Oleksandr Turchynov said that the “antiterrorist” operation began in the early morning hours in the northern Donetsk region, where the majority of the cities commandeered by pro-Russian forces are located.

“Overnight, an antiterrorist operation began in the north of Donetsk. But it will be phased, responsible and balanced. The purpose of the actions, I stress once again, is to protect the citizens of Ukraine,” he told Ukraine’s parliament, according to Interfax.

The swelling unrest is posing a major challenge to the new authorities in Kiev. The country’s military is ill-equipped to face off with pro-Russian forces who have barricaded themselves inside buildings in city centers in the east, once the key base of support for ousted President Viktor Yanukovych.
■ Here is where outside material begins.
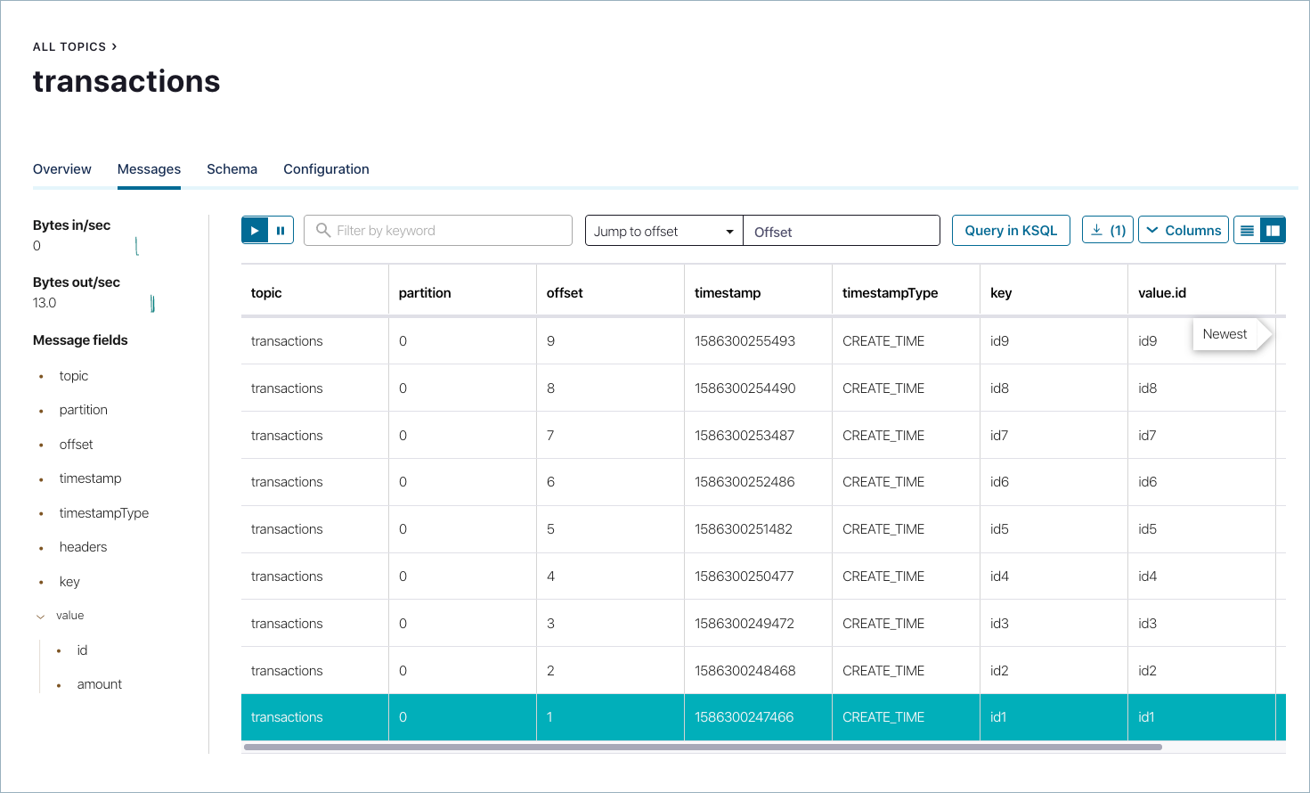
Task: Open the Overview tab
Action: tap(62, 169)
A major operation to roust them could be bloody.

All weekend, pro-Russia protesters – some with masks and guns – seized government buildings throughout Eastern Ukraine. On Monday, the latest target was a police station in Horlivka.

In Slovyansk, which emerged as a key city in the recent wave of unrest, there was no sign of the Ukrainian military and the mood remained calm, although many shops were closed. A man guarding a barricade outside the city’s main police station, which was seized on Sunday, said the protesters were prepared for any assault.

“If they attack, we will fight them,” said the man, who only gave his name as Denis.

Nearby, four well-equipped men in camouflage uniforms and carrying automatic weapons, patrolled the streets. Reporters who took photos of the men were ordered by men guarding the building to erase their cameras’ memory cards and told to leave the area.

Russian Foreign Minister Sergei Lavrov said that any use of force by Ukraine’s government to quell unrest in the east could derail upcoming talks in Geneva on Thursday between the U.S., Russia, Ukraine and the European Union.

“It is unacceptable to use force to sort out the current situation in the southeast of Ukraine. Starting work on genuine constitutional reform, which would heed the interests of absolutely all regions of Ukraine, should become the key to settling the crisis,” he said at a news conference in Beijing, according to the Interfax news agency.

Turchynov on Sunday threatened a full-scale military operation after separatist protests spread to a string of cities in the east, but on Monday offered a possible concession when he said he wasn’t opposed to a national referendum on granting greater autonomy to regions–a key demand by the protesters.

Russia has also called for Ukraine to change its constitution and switch to a federal system that would grant greater independence to regions, particularly in the east, which are more heavily ethnic Russian and have closer ties to Moscow economically.